Cette recension a été publiée dans le numéro d’hiver de Politique étrangère
(n° 4/2019). Pauline Schnapper propose une analyse de l’ouvrage de Rory Stewart, Les Marches. Aux frontières de l’identité britannique (Gallimard, 2019, 560 pages).
Rory Stewart est un des personnages les plus singuliers et attachants du paysage politique britannique actuel. Ancien soldat et diplomate (il fut gouverneur adjoint en Irak après l’invasion de 2003), grand voyageur à pied en Orient, il a été élu député conservateur d’une circonscription du nord de l’Angleterre, mitoyenne de l’Écosse, en 2010. Modéré et pro-européen, il a été ministre dans le gouvernement de Theresa May avant de se présenter, sans succès, à la direction du parti en juillet 2019, laquelle fut remportée par Boris Johnson. Opposé à la stratégie jusqu’au-boutiste du nouveau Premier ministre, il a voté avec l’opposition contre une sortie sans accord de l’Union européenne (UE) et s’est fait exclure du Parti conservateur avec vingt autres députés centristes.
L’ouvrage de 500 pages n’est pas politique au sens strict ou direct. Il fait le récit de longues randonnées le long du mur d’Hadrien, qui sépare grossièrement l’Angleterre de l’Écosse, quelques années avant le référendum sur l’indépendance de l’Écosse, puis dans le comté de Cumbria, dans le nord de l’Angleterre. Dans la première, il est accompagné de son père âgé de 90 ans, lui aussi ancien militaire et administrateur colonial en Asie au temps de l’empire britannique, comme beaucoup d’Écossais. Père et fils commentent les traces de la présence romaine en Grande-Bretagne avec une grande érudition, et s’interrogent sur les parallèles entre l’empire romain et l’empire britannique. Stewart fils entrecoupe son récit de nombreuses anecdotes familiales et professionnelles issues de leur histoire commune et de leurs carrières respectives au service de Sa Majesté, y compris dans les services secrets. Comme il le dit lui-même, « les marches sont des miracles, capables de m’apprendre beaucoup, comme rien d’autre ne le peut, sur une nation ou sur moi-même ».

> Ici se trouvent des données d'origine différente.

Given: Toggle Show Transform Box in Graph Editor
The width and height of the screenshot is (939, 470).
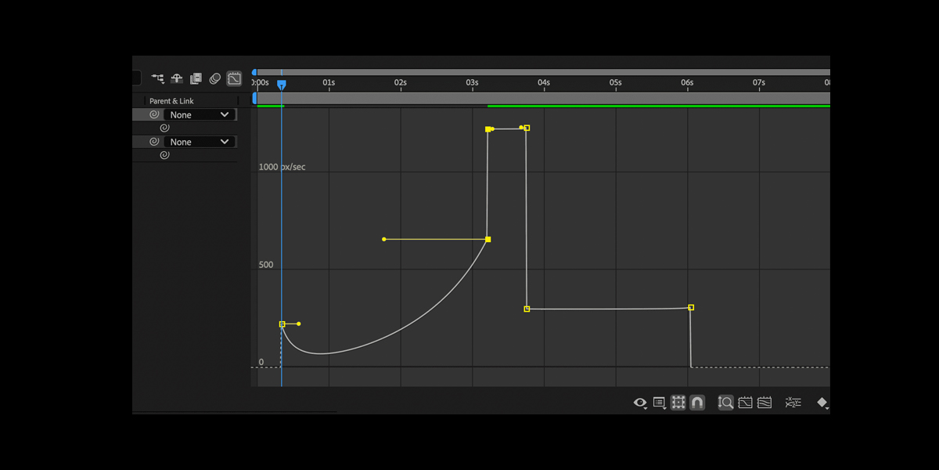Looking at the screenshot, I should tap(678, 403).
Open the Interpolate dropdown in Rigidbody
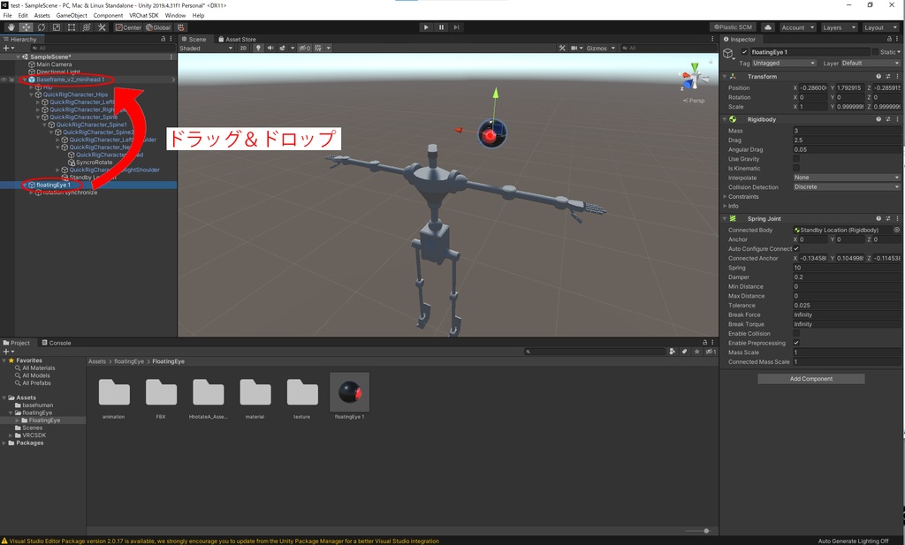This screenshot has height=545, width=905. (844, 178)
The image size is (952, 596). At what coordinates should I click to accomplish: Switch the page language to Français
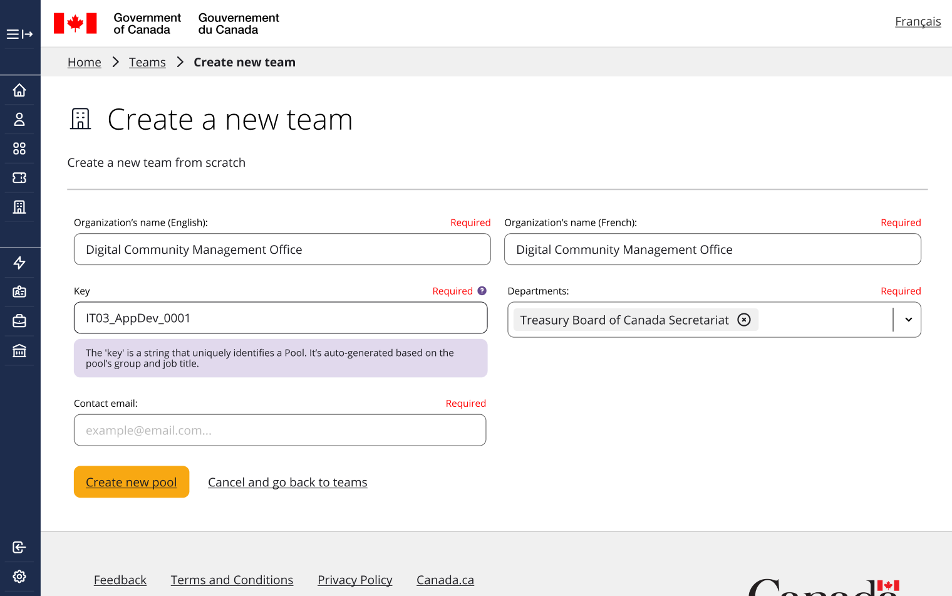pyautogui.click(x=918, y=21)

Au-delà du récit personnel et familial surgissent cependant des remarques plus politiques, sur l’artificialité des frontières et l’absurdité des murs qui ne séparent jamais vraiment les hommes, mettant en évidence les proximités culturelles entre Anglais et Écossais. Après son expérience en Irak et en Afghanistan, qu’il a arpenté pendant deux ans à pied, il relève aussi, au passage, l’ambiguïté des interventions militaires occidentales et la difficulté de s’en extirper.
Au fil du récit familial et des rencontres avec la population locale, agriculteurs ou éleveurs, apparaît aussi la nostalgie d’un monde britannique plus uni qu’aujourd’hui, où l’on pouvait concilier, comme son père, un fort sentiment d’identité écossaise avec un attachement tout aussi vif à l’unité du royaume et à l’identité britannique. Le nationalisme écossais est passé par là et le monde dans lequel les Stewart ont évolué a changé. L’auteur décrit une société devenue moins policée, plus violente et plus divisée – et l’ouvrage a été publié outre-Manche en 2016, avant le référendum sur la sortie de l’Union européenne.